- What this task involves:
Give the stretch of rows from the line containing "The height and width of the screenshot is (877, 1372)." through the line containing "pos(469,82)" as a numbered list, leaving out any blank lines.

- Excerpted data:

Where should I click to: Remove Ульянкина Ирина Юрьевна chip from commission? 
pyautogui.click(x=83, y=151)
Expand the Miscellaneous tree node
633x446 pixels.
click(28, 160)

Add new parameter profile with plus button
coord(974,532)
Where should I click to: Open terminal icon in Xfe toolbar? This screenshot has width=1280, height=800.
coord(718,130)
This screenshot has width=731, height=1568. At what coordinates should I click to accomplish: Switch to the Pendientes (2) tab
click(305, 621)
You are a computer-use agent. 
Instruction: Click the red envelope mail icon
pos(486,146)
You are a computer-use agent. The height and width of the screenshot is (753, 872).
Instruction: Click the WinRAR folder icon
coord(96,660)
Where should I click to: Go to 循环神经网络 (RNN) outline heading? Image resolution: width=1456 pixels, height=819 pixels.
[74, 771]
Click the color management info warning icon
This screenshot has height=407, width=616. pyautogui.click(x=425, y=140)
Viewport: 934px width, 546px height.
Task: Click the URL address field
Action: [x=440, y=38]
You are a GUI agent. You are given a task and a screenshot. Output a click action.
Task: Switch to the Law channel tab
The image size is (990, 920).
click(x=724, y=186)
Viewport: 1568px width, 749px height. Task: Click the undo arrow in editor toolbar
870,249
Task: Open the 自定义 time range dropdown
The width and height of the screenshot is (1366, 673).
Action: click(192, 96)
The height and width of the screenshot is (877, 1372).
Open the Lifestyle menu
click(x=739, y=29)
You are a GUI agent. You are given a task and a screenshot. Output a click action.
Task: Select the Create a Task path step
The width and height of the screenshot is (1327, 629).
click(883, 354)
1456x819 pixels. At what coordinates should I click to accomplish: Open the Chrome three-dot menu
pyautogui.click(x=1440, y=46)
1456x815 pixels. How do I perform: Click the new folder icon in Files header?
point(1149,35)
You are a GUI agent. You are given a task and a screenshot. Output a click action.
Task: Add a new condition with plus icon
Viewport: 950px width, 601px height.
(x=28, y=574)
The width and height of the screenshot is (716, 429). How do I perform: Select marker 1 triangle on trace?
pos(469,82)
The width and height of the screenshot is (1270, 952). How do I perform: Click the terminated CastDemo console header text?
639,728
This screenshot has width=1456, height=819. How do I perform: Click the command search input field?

- Result below:
1. The height and width of the screenshot is (877, 1372).
2. Open the Lifestyle menu
3. click(x=739, y=29)
4. You are a GUI agent. You are given a task and a screenshot. Output a click action.
5. Task: Select the Create a Task path step
6. The width and height of the screenshot is (1327, 629).
7. click(883, 354)
8. 1456x819 pixels. At what coordinates should I click to accomplish: Open the Chrome three-dot menu
9. pyautogui.click(x=1440, y=46)
10. 1456x815 pixels. How do I perform: Click the new folder icon in Files header?
11. point(1149,35)
12. You are a GUI agent. You are given a task and a screenshot. Output a click action.
13. Task: Add a new condition with plus icon
14. Viewport: 950px width, 601px height.
15. (x=28, y=574)
16. The width and height of the screenshot is (716, 429). How do I perform: Select marker 1 triangle on trace?
17. pos(469,82)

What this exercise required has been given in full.